The idea of real versus ideal behaviour
It is possible to say that the proclaimed cultural norms may differ from the real-life behavior of individuals (Shephard, 2009, p. 70). In many cases, they can deviate from the existing norms (Shephard, 2009, p. 70). Elizabeth Fernea provides several example which can show how a person can depart from the existing behavioral norms.

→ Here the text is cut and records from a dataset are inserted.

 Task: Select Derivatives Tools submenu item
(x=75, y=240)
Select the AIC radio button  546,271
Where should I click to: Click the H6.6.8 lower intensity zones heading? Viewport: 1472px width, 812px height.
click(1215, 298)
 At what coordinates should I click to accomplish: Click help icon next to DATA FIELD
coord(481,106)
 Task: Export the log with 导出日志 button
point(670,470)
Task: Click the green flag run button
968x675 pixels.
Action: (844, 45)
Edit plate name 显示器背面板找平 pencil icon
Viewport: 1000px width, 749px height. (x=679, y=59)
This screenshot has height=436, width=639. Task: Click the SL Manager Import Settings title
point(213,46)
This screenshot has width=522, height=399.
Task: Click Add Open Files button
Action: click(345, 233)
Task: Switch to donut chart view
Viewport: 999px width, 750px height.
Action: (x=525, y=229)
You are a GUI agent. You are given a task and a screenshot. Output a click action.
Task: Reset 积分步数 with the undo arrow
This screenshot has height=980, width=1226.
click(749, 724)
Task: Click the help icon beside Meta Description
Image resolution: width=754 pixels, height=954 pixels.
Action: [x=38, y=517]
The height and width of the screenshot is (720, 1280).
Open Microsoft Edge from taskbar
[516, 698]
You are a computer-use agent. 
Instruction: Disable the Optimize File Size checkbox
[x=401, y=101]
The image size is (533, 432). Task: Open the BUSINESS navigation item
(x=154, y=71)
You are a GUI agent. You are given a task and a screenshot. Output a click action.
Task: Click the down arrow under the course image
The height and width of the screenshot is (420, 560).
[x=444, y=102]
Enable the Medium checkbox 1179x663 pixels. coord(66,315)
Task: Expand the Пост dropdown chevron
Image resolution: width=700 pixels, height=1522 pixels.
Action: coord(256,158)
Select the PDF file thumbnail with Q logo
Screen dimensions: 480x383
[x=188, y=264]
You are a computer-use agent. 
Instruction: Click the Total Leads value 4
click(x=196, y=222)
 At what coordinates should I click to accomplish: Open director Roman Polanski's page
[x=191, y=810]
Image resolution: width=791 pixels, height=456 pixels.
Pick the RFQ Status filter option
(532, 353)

For example, the author mentions that some Iraqi women prefer to use Western lipstick in order to look more attractive (Fernea, 1995, p. 138). One should keep in mind that the use of lipstick is not tolerated in the Iraqi society. Similarly, many of them want to be educated in Western colleges, even though the educational attainment of women is not tolerated in many tribes. Thus, very often people may reject the norms that are imposed on them. This is one of the social phenomena that can be observed in many countries, including Iraq.
One can argue that Elizabeth Fernea’s differ from the behavior of many anthropologists. The thing is that they usually try to remain impartial. They do not try to judge the behavior of people representing other cultures. In turn, the author often feels indignant when observing the violations of human rights. Furthermore, in many cases, anthropologists do not pretend to be a member of the society which they study. In contrast, Elizabeth Fernea claims to be a harem woman who accepts the norms of the Iraqi society. Nevertheless, this approach makes her book more engaging. These are the main issues that can be distinguished.
Askari, H. (2013). Conflicts in the Persian Gulf: Origins and Evolution. New York, NY: Palgrave Macmillan.
Fernea, E. (1995). Guests of the Sheik: An Ethnography of an Iraqi Village. New York, NY: Anchor.
Shephard, J. (2009). Cengage Advantage Books: Sociology. New York, NY: Cengage Learning.